PROBLEM DESCRIPTION: Give the lines of these entries as a JSON list of strings, one string per line, with blank lines left out.

-- START OF RECORDS FOR THE TASK --

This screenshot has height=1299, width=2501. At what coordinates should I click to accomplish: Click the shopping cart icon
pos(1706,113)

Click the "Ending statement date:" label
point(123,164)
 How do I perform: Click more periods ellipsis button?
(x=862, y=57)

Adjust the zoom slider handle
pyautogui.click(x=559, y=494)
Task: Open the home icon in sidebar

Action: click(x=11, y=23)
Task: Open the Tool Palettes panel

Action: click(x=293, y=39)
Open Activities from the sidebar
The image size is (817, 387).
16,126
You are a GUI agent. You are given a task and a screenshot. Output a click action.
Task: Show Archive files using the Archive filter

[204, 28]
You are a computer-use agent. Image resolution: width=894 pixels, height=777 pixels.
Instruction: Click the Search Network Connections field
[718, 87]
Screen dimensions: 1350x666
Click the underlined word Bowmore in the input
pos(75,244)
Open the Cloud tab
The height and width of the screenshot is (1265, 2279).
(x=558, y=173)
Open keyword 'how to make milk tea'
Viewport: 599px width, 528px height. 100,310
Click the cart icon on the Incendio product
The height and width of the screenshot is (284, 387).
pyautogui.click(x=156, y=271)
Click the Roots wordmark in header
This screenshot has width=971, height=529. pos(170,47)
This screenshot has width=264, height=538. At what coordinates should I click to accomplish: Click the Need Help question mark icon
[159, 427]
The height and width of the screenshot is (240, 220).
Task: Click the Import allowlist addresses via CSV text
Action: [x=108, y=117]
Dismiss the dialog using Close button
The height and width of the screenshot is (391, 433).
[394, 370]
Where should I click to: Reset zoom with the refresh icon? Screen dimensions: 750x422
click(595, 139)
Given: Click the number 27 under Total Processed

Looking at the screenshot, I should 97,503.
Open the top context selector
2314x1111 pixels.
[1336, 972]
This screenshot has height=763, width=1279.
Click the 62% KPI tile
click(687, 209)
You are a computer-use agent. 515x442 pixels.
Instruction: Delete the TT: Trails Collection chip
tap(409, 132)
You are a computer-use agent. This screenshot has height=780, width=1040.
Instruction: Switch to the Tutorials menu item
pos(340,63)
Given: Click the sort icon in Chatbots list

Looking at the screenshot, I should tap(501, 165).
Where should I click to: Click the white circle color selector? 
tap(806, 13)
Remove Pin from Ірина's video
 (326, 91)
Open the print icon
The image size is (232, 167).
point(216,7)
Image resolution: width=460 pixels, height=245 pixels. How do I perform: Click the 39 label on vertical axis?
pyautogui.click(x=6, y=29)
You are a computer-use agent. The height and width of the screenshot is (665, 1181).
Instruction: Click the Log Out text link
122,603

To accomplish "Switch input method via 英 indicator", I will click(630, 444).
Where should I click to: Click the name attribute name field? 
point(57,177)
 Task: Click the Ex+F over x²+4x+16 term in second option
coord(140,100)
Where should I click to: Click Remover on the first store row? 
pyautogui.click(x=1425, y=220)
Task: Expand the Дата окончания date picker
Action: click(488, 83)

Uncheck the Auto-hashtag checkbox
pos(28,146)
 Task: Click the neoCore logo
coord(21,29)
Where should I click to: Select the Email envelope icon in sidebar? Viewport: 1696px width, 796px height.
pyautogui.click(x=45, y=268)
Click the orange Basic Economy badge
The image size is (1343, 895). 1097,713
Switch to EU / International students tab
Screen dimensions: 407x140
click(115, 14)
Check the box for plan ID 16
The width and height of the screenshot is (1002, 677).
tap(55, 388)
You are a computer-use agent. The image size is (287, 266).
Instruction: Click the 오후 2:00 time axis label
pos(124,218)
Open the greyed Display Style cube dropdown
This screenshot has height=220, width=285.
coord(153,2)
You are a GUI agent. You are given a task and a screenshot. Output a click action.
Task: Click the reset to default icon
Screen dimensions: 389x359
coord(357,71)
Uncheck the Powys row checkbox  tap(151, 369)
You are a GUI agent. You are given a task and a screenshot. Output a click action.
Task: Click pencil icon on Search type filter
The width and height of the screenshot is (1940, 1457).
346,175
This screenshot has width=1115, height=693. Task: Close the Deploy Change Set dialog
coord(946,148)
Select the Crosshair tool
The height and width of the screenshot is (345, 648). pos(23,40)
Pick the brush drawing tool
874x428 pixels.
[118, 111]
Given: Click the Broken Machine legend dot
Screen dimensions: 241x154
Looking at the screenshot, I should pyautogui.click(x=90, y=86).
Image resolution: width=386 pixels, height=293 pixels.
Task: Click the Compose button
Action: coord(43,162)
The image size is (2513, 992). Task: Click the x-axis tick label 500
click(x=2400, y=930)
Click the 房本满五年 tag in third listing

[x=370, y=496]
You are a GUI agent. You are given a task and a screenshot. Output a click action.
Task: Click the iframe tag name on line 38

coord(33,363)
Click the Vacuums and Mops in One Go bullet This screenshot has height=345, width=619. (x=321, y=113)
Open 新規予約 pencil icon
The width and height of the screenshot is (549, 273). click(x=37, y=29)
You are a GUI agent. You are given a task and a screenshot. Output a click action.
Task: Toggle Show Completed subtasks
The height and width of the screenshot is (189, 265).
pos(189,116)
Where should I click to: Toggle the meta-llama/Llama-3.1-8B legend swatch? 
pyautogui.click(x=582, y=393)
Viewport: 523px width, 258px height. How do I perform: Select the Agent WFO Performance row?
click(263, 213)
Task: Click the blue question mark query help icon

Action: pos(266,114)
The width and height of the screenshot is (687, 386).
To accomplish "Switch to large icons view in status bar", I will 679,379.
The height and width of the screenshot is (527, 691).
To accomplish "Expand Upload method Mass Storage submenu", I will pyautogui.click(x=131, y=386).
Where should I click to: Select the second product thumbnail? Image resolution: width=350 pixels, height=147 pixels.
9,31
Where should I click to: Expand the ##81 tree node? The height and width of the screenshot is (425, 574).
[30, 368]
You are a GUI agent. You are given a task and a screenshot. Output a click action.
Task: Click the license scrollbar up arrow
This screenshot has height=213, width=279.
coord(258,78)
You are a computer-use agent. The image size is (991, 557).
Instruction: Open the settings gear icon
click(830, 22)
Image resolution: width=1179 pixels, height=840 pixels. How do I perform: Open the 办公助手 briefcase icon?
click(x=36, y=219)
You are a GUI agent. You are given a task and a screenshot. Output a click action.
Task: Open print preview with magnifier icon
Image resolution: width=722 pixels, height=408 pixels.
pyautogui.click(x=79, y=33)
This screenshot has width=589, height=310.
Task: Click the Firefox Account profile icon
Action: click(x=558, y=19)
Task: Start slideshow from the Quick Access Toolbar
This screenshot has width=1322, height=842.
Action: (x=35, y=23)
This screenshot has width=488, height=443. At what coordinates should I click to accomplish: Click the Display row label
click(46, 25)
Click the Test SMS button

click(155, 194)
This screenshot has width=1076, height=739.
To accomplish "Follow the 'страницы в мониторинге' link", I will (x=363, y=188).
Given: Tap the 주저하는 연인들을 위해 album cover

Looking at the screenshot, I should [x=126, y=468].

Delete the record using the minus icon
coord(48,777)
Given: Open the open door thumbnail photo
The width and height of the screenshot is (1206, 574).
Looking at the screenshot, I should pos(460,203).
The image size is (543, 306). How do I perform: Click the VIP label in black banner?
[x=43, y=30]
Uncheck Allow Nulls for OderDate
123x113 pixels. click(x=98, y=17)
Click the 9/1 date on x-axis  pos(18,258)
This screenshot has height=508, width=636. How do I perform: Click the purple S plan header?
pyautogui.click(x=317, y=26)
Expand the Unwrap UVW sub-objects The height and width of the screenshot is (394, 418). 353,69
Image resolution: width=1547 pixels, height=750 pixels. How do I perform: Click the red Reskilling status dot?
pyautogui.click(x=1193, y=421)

-- END OF RECORDS FOR THE TASK --

EXERCISE RESPONSE:
[
  "This screenshot has height=1299, width=2501. At what coordinates should I click to accomplish: Click the shopping cart icon",
  "pos(1706,113)",
  "Click the \"Ending statement date:\" label",
  "point(123,164)",
  " How do I perform: Click more periods ellipsis button?",
  "(x=862, y=57)",
  "Adjust the zoom slider handle",
  "pyautogui.click(x=559, y=494)",
  "Task: Open the home icon in sidebar",
  "Action: click(x=11, y=23)",
  "Task: Open the Tool Palettes panel",
  "Action: click(x=293, y=39)",
  "Open Activities from the sidebar",
  "The image size is (817, 387).",
  "16,126",
  "You are a GUI agent. You are given a task and a screenshot. Output a click action.",
  "Task: Show Archive files using the Archive filter",
  "[204, 28]",
  "You are a computer-use agent. Image resolution: width=894 pixels, height=777 pixels.",
  "Instruction: Click the Search Network Connections field",
  "[718, 87]",
  "Screen dimensions: 1350x666",
  "Click the underlined word Bowmore in the input",
  "pos(75,244)",
  "Open the Cloud tab",
  "The height and width of the screenshot is (1265, 2279).",
  "(x=558, y=173)",
  "Open keyword 'how to make milk tea'",
  "Viewport: 599px width, 528px height. 100,310",
  "Click the cart icon on the Incendio product",
  "The height and width of the screenshot is (284, 387).",
  "pyautogui.click(x=156, y=271)",
  "Click the Roots wordmark in header",
  "This screenshot has width=971, height=529. pos(170,47)",
  "This screenshot has width=264, height=538. At what coordinates should I click to accomplish: Click the Need Help question mark icon",
  "[159, 427]",
  "The height and width of the screenshot is (240, 220).",
  "Task: Click the Import allowlist addresses via CSV text",
  "Action: [x=108, y=117]",
  "Dismiss the dialog using Close button",
  "The height and width of the screenshot is (391, 433).",
  "[394, 370]",
  "Where should I click to: Reset zoom with the refresh icon? Screen dimensions: 750x422",
  "click(595, 139)",
  "Given: Click the number 27 under Total Processed",
  "Looking at the screenshot, I should 97,503.",
  "Open the top context selector",
  "2314x1111 pixels.",
  "[1336, 972]",
  "This screenshot has height=763, width=1279.",
  "Click the 62% KPI tile",
  "click(687, 209)",
  "You are a computer-use agent. 515x442 pixels.",
  "Instruction: Delete the TT: Trails Collection chip",
  "tap(409, 132)",
  "You are a computer-use agent. This screenshot has height=780, width=1040.",
  "Instruction: Switch to the Tutorials menu item",
  "pos(340,63)",
  "Given: Click the sort icon in Chatbots list",
  "Looking at the screenshot, I should tap(501, 165).",
  "Where should I click to: Click the white circle color selector? ",
  "tap(806, 13)",
  "Remove Pin from Ірина's video",
  " (326, 91)",
  "Open the print icon",
  "The image size is (232, 167).",
  "point(216,7)",
  "Image resolution: width=460 pixels, height=245 pixels. How do I perform: Click the 39 label on vertical axis?",
  "pyautogui.click(x=6, y=29)",
  "You are a computer-use agent. The height and width of the screenshot is (665, 1181).",
  "Instruction: Click the Log Out text link",
  "122,603",
  "To accomplish \"Switch input method via 英 indicator\", I will click(630, 444).",
  "Where should I click to: Click the name attribute name field? ",
  "point(57,177)",
  " Task: Click the Ex+F over x²+4x+16 term in second option",
  "coord(140,100)",
  "Where should I click to: Click Remover on the first store row? ",
  "pyautogui.click(x=1425, y=220)",
  "Task: Expand the Дата окончания date picker",
  "Action: click(488, 83)",
  "Uncheck the Auto-hashtag checkbox",
  "pos(28,146)",
  " Task: Click the neoCore logo",
  "coord(21,29)",
  "Where should I click to: Select the Email envelope icon in sidebar? Viewport: 1696px width, 796px height.",
  "pyautogui.click(x=45, y=268)",
  "Click the orange Basic Economy badge",
  "The image size is (1343, 895). 1097,713",
  "Switch to EU / International students tab",
  "Screen dimensions: 407x140",
  "click(115, 14)",
  "Check the box for plan ID 16",
  "The width and height of the screenshot is (1002, 677).",
  "tap(55, 388)",
  "You are a computer-use agent. The image size is (287, 266).",
  "Instruction: Click the 오후 2:00 time axis label",
  "pos(124,218)",
  "Open the greyed Display Style cube dropdown",
  "This screenshot has height=220, width=285.",
  "coord(153,2)",
  "You are a GUI agent. You are given a task and a screenshot. Output a click action.",
  "Task: Click the reset to default icon",
  "Screen dimensions: 389x359",
  "coord(357,71)",
  "Uncheck the Powys row checkbox  tap(151, 369)",
  "You are a GUI agent. You are given a task and a screenshot. Output a click action.",
  "Task: Click pencil icon on Search type filter",
  "The width and height of the screenshot is (1940, 1457).",
  "346,175",
  "This screenshot has width=1115, height=693. Task: Close the Deploy Change Set dialog",
  "coord(946,148)",
  "Select the Crosshair tool",
  "The height and width of the screenshot is (345, 648). pos(23,40)",
  "Pick the brush drawing tool",
  "874x428 pixels.",
  "[118, 111]",
  "Given: Click the Broken Machine legend dot",
  "Screen dimensions: 241x154",
  "Looking at the screenshot, I should pyautogui.click(x=90, y=86).",
  "Image resolution: width=386 pixels, height=293 pixels.",
  "Task: Click the Compose button",
  "Action: coord(43,162)",
  "The image size is (2513, 992). Task: Click the x-axis tick label 500",
  "click(x=2400, y=930)",
  "Click the 房本满五年 tag in third listing",
  "[x=370, y=496]",
  "You are a GUI agent. You are given a task and a screenshot. Output a click action.",
  "Task: Click the iframe tag name on line 38",
  "coord(33,363)",
  "Click the Vacuums and Mops in One Go bullet This screenshot has height=345, width=619. (x=321, y=113)",
  "Open 新規予約 pencil icon",
  "The width and height of the screenshot is (549, 273). click(x=37, y=29)",
  "You are a GUI agent. You are given a task and a screenshot. Output a click action.",
  "Task: Toggle Show Completed subtasks",
  "The height and width of the screenshot is (189, 265).",
  "pos(189,116)",
  "Where should I click to: Toggle the meta-llama/Llama-3.1-8B legend swatch? ",
  "pyautogui.click(x=582, y=393)",
  "Viewport: 523px width, 258px height. How do I perform: Select the Agent WFO Performance row?",
  "click(263, 213)",
  "Task: Click the blue question mark query help icon",
  "Action: pos(266,114)",
  "The width and height of the screenshot is (687, 386).",
  "To accomplish \"Switch to large icons view in status bar\", I will 679,379.",
  "The height and width of the screenshot is (527, 691).",
  "To accomplish \"Expand Upload method Mass Storage submenu\", I will pyautogui.click(x=131, y=386).",
  "Where should I click to: Select the second product thumbnail? Image resolution: width=350 pixels, height=147 pixels.",
  "9,31",
  "Where should I click to: Expand the ##81 tree node? The height and width of the screenshot is (425, 574).",
  "[30, 368]",
  "You are a GUI agent. You are given a task and a screenshot. Output a click action.",
  "Task: Click the license scrollbar up arrow",
  "This screenshot has height=213, width=279.",
  "coord(258,78)",
  "You are a computer-use agent. The image size is (991, 557).",
  "Instruction: Open the settings gear icon",
  "click(830, 22)",
  "Image resolution: width=1179 pixels, height=840 pixels. How do I perform: Open the 办公助手 briefcase icon?",
  "click(x=36, y=219)",
  "You are a GUI agent. You are given a task and a screenshot. Output a click action.",
  "Task: Open print preview with magnifier icon",
  "Image resolution: width=722 pixels, height=408 pixels.",
  "pyautogui.click(x=79, y=33)",
  "This screenshot has width=589, height=310.",
  "Task: Click the Firefox Account profile icon",
  "Action: click(x=558, y=19)",
  "Task: Start slideshow from the Quick Access Toolbar",
  "This screenshot has width=1322, height=842.",
  "Action: (x=35, y=23)",
  "This screenshot has width=488, height=443. At what coordinates should I click to accomplish: Click the Display row label",
  "click(46, 25)",
  "Click the Test SMS button",
  "click(155, 194)",
  "This screenshot has width=1076, height=739.",
  "To accomplish \"Follow the 'страницы в мониторинге' link\", I will (x=363, y=188).",
  "Given: Tap the 주저하는 연인들을 위해 album cover",
  "Looking at the screenshot, I should [x=126, y=468].",
  "Delete the record using the minus icon",
  "coord(48,777)",
  "Given: Open the open door thumbnail photo",
  "The width and height of the screenshot is (1206, 574).",
  "Looking at the screenshot, I should pos(460,203).",
  "The image size is (543, 306). How do I perform: Click the VIP label in black banner?",
  "[x=43, y=30]",
  "Uncheck Allow Nulls for OderDate",
  "123x113 pixels. click(x=98, y=17)",
  "Click the 9/1 date on x-axis  pos(18,258)",
  "This screenshot has height=508, width=636. How do I perform: Click the purple S plan header?",
  "pyautogui.click(x=317, y=26)",
  "Expand the Unwrap UVW sub-objects The height and width of the screenshot is (394, 418). 353,69",
  "Image resolution: width=1547 pixels, height=750 pixels. How do I perform: Click the red Reskilling status dot?",
  "pyautogui.click(x=1193, y=421)"
]